La récente déclaration du président français, Emmanuel Macron relativement à la suspension de Rfi et de France 24 par le Mali et ses attentes de la réaction des dirigeants de la Cedeao, a fini par convaincre les plus sceptiques, que sur le dossier malien, les dirigeants africains n’agissent que pour satisfaire les désirs de Paris. L’organisation sous régionale a toujours pris le pli de se mettre du mauvais côté de l’histoire, en s’alignant sur des décisions qui ne coïncident pas toujours avec les intérêts des peuples de l’Afrique de l’ouest. Cela s’est auparavant vérifié lors de la crise postélectorale de 2010 en Côte d’Ivoire, où s’alignant sur les positions françaises, la Cedeao a fait sienne la mise sous embargo de la Côte d’Ivoire, embargo élargi même aux médicaments.

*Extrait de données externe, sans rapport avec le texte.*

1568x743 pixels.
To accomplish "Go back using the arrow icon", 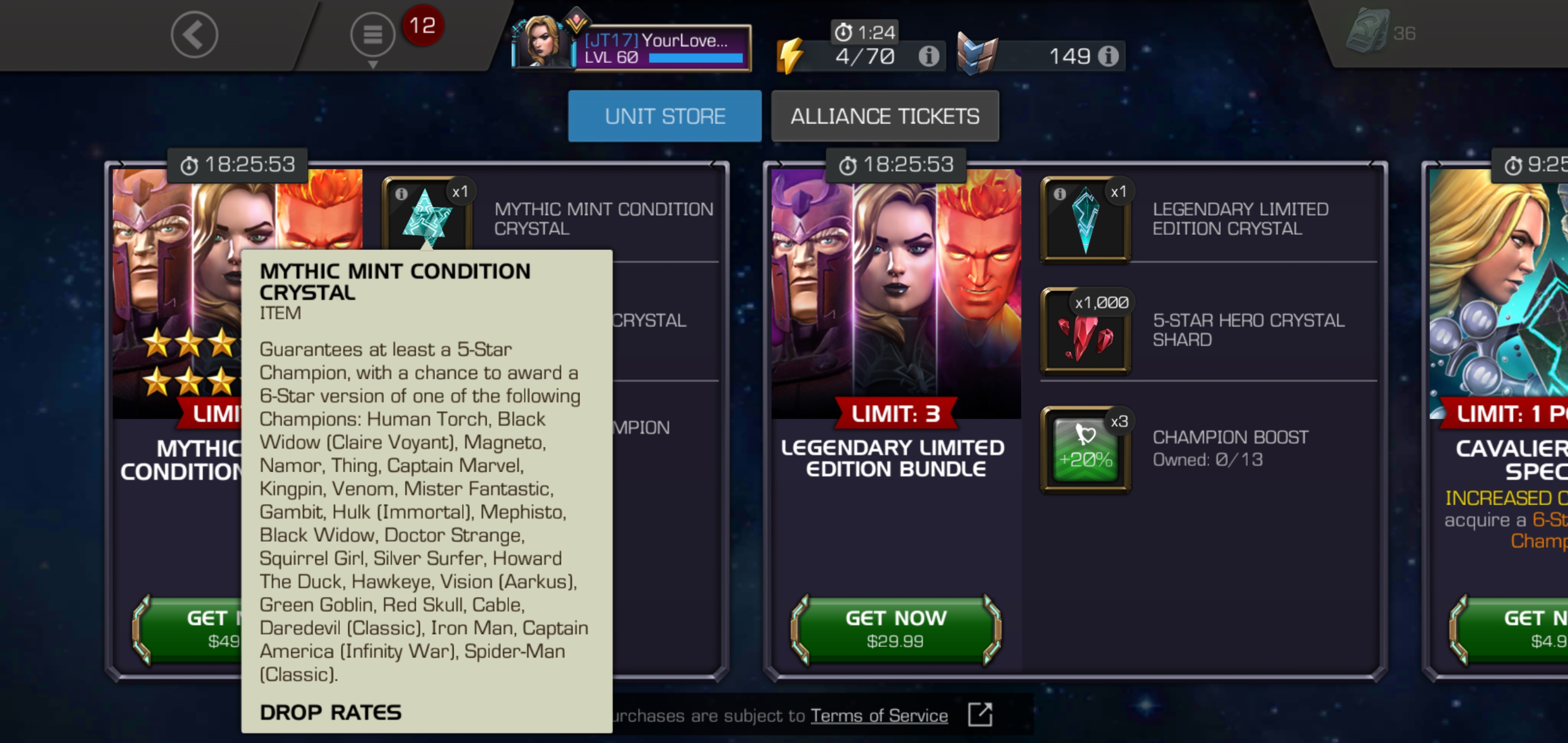I will pos(194,35).
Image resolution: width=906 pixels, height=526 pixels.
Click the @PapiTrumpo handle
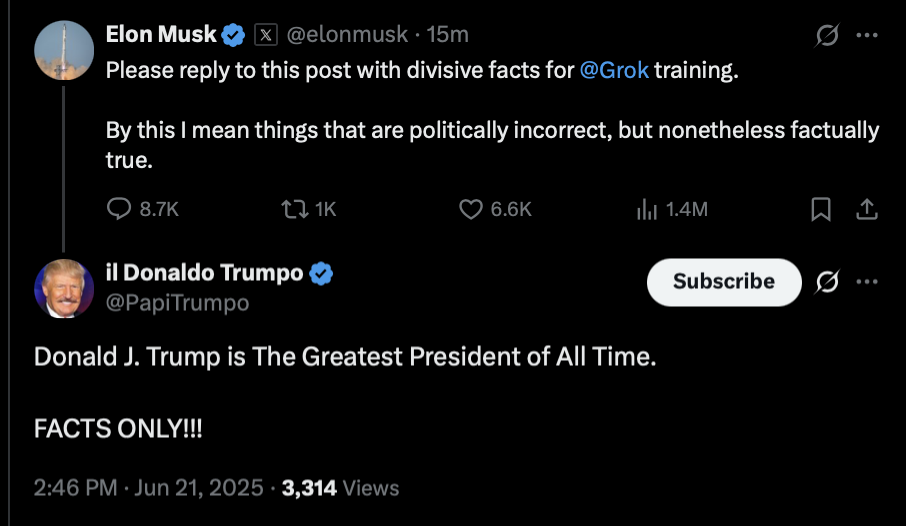coord(177,302)
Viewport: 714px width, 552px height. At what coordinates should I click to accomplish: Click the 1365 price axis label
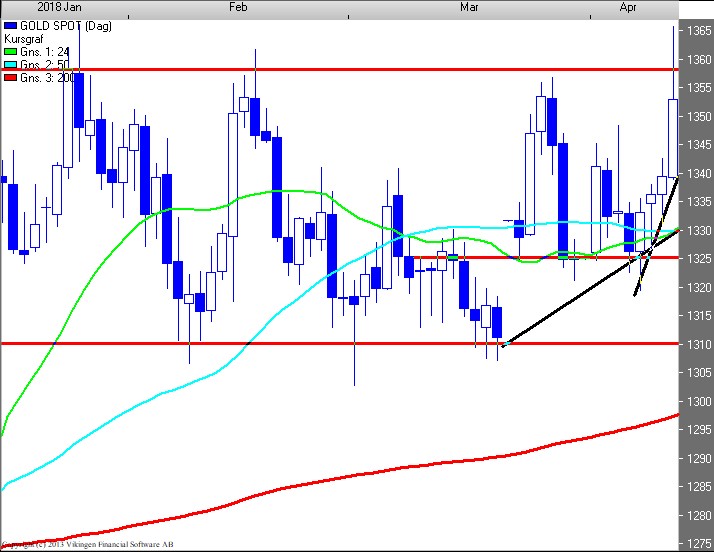[x=698, y=31]
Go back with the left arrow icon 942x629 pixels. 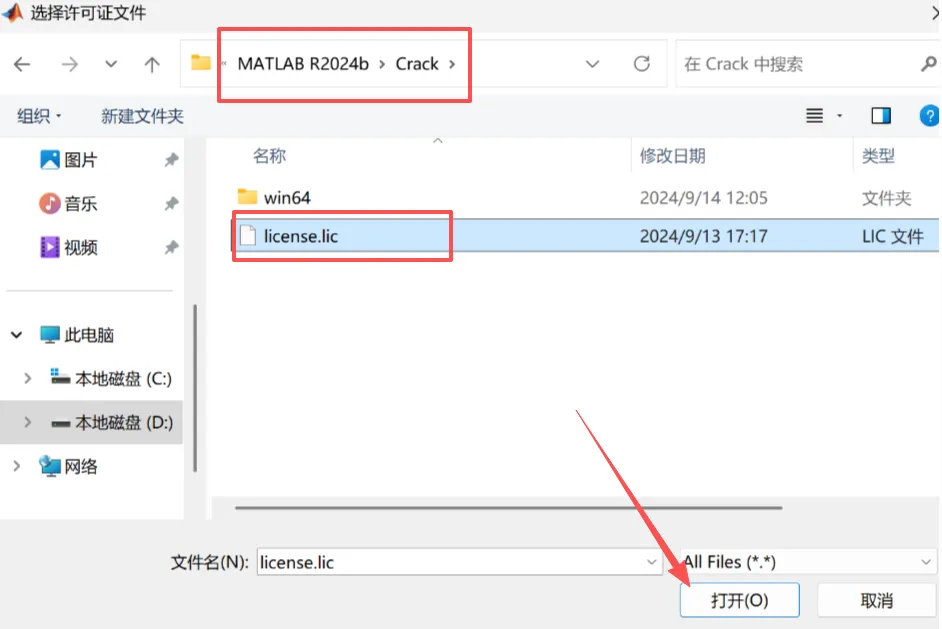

Aujourd’hui, la Cour de justice de l’Uemoa, vient de jeter un pavé dans la mare de cette institution, en suspendant les sanctions prises à l’encontre du Mali, en soutien à la Cedeao et à la France. C’est un camouflet qui met en exergue le caractère illégal des sanctions prises, d’autant plus que ces sanctions ne figurent nullement dans les textes qui régissent l’institution. Mais qu’importe ? Il fallait punir le Mali pour que son exemple ne fasse pas tâche d’huile et n’ait pas un effet domino. L’Uemoa respectera-elle l’arrêt de la cour ? Rien n’est moins sûr ; habitués que nous sommes à voir nos Etats, ignorer les arrêts des cours de justice qu’ils ont eux-mêmes mis en place.
Le cas de la Côte d’Ivoire et de l’arrêt de la Cour Africaine des Droits de l’Homme et des Peuples (CADHP), enjoignant ce pays à accepter la candidature de M. Soro Guillaume à l’élection présidentielle de 2020, est là pour nous le rappeler. La Côte d’Ivoire a royalement ignoré cet arrêt et « ce n’est pas allé quelque part ». Au regard de ce qui précède, espérons que la Cedeao sera visitée par la sagesse, et prendra les décisions idoines dans l’intérêt du Mali et des maliens, et surtout cessera de jouer les marionnettes de la France. Ainsi va l’Afrique Et s’il y a eu un soir au Mali, il y aura assurément un matin, et l’ivraie sera séparée du vrai.